Film review: Mademoiselle Chambon

Duncan Wu finds drama in the smallest gesture in a finely nuanced account of an unexpected passion

September 22, 2011




Mademoiselle Chambon

Directed by Stéphane Brizé

Starring Vincent Lindon, Sandrine Kiberlain and Aure Atika

Released in the UK on 23 September

What makes a film "intelligent"? If the answer lies in a refusal to patronise its audience or an acute sensitivity to the nuances of human psychology, Mademoiselle Chambon fits the bill. Stéphane Brizé's film demands attentiveness and unabashed emotional engagement, because much of the drama is enacted with the smallest gesture - a glance or silence - rather than by speech. Indeed, the experience of watching this remarkable film makes one aware of how lesser film-makers than Brizé overuse language.

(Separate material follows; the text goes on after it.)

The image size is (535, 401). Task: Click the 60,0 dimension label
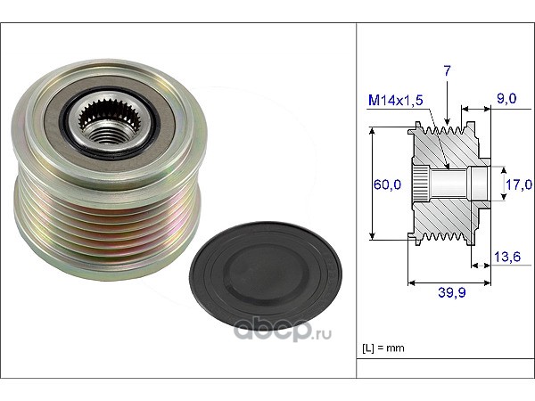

Freely adapted from Éric Holder's novel, the film tells the story of a builder, Jean, who lives contentedly with his wife and son in a French provincial town. One day he meets his son's teacher, Véronique Chambon, and falls in love with her. Vincent Lindon enacts this scene perfectly; he plays a contented man not given to adventuring or philandering, whose natural home is the building site, unexpectedly in the grip of a passion that will not release him.

Lindon is excellent not just in evincing surprise at emotions he has not previously experienced, but in articulating inarticulacy. Brizé shows him sitting alone, and by his skill as an actor - doing literally nothing - Lindon communicates all the confusion of a man whose life has not prepared him for a love awakened for the first time.

Sandrine Kiberlain is impressive as Véronique. Although more sophisticated than Jean, she is just as thrown by the emotions that spring up between them. There are a number of scenes in which she is shown at her flat, doing nothing other than pondering her emotional turmoil. It is a triumph not merely for the actress but for her director.

There is nothing pretentious about such understatement; indeed, it is all the more effective for being true to human experience. People sit alone in rooms all the time, reflecting on their lives - yet how often does one see it in films, or indeed any kind of drama? Mademoiselle Chambon is courageous not only for acknowledging such things as part of life, but for using them as drivers in its narrative.

Its theme will encourage comparisons with David Lean's Brief Encounter (1945), but Brizé's film could not be more different in style. Where Lean melodramatises, Brize eliminates theatrical elements as far as possible. It is no accident that Véronique has on her wall a poster illustrating the work of the Danish artist Vilhelm Hammershoi, the tone of whose cool, low-key interiors the film incorporates.

And where the theatrical staging of Lean's film makes it seem over-enunciated, Brizé shoots at an oblique to the action, catching people's heads from behind, so that we are compelled to intuit their expressions and emotions. The act of reading this film becomes something close to our experience of life, in which we are often compelled to make judgements on the basis of what is glimpsed rather than presented full on.

This kind of film-making makes demands of an audience. Instead of handing us its characters' inner lives on a plate, Mademoiselle Chambon demands a similar kind of imaginative involvement to that which we are more used to giving to novels or poems. Perhaps that explains why it has taken so long to cross the Channel (it was made in 2009). All I can say is that rewards for the viewer are greater here than in films that treat us as if we were incapable of understanding anything without having it stated in triplicate.

You could argue that Mademoiselle Chambon tells a story we have heard many times over, echoing those of Emma Bovary and Lady Chatterley, to name but two. Yet there is nothing hackneyed about the way it is imparted. This film should be judged by the freshness and immediacy of the emotions it evokes in us, not the vintage of its plot. Its intensity of vision is a tribute to the expertise of its makers.